Tuesday 30 November 2004

i'm going to start selling common sense on eBay



On the most part, pregnancy Web boards make you feel incredibly sane and reasonable in comparison. When I first started frequenting various pregnancy boards, I would smile and sometimes chuckle at the occasional post about pregnancy worries. Some of them I could relate to, and some you know are down to the understandable worry that comes with being pregnant. In recent weeks, it seems like the pregnant world has gone mad. I saw a post from a woman who was terrified because she had a stick of gum containing Aspratame (I wish I was exaggerating, but the post was literally about one stick of gum), that was only heightened by countless replies from other women insisting that any artificial sweetener in any dose will cause terrible harm. Not only that, you shouldn't even go near the stuff when you're not pregnant. Another woman said she was "beating myself up" for having eaten a tuna steak. Another was panicking about a green potato she ate - one month ago. I saw a post warning us of the perils of drinking herbal tea, even the Celestial Seasonings variety, and how we should avoid herbs like rosemary and basil because they'll cause miscarriages (this was a slight misunderstanding about the harm of using these herbs as essential oils, rather than ingesting them in cooking quantities).

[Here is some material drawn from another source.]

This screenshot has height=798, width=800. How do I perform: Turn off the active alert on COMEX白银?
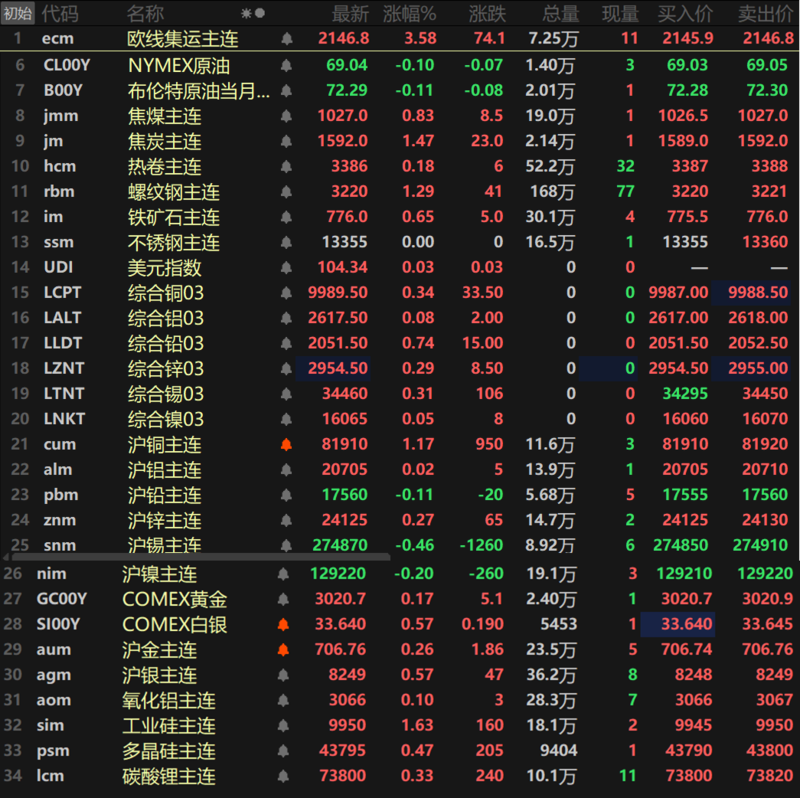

There was panic in California because a woman ate a piece of rum cake, drama in Colorado when a woman ate a piece of smoked salmon, and peril in Ohio from the inadvertent ingestion of cottage cheese (a bit of confusion over the whole avoid soft cheese thing, I would guess). My good lord, it's amazing babies ever make it to nine months without sprouting extra heads, what with all this bad mothering going on.



I don't know what this all comes down to. Maybe it's just a lack of common sense during pregnancy and we panic about everything. That's feasible, because a lot of other things go out the window during pregnancy like hand/eye co-ordination, short term memory, and the ability to stop ourselves from slapping annoying people. I also think it's due to a phenomenon called Too Much Information. Books contradict each other, even doctors differ in opinions about what's safe. We rely on the Internet to diagnose our ailments and provide answers. We don't trust our own instincts anymore because "studies" keep proving that the things we thought were harmless are actually lethal. We follow these factoids blindly and rely on the advice of others - no matter how irrational it is.



I will admit that I have worried about things that make me laugh now (e.g. just before my first scan, I suddenly had the thought that maybe there was no baby in there and I was experiencing some sort of phantom pregnancy). What saddens me is this constant stream of women who are devastated because they may have harmed their babies, when in fact, they've not. I'm always banging on about the myriad of ways we're made to feel like Bad Mothers, but I think it's even worse when we do it to ourselves.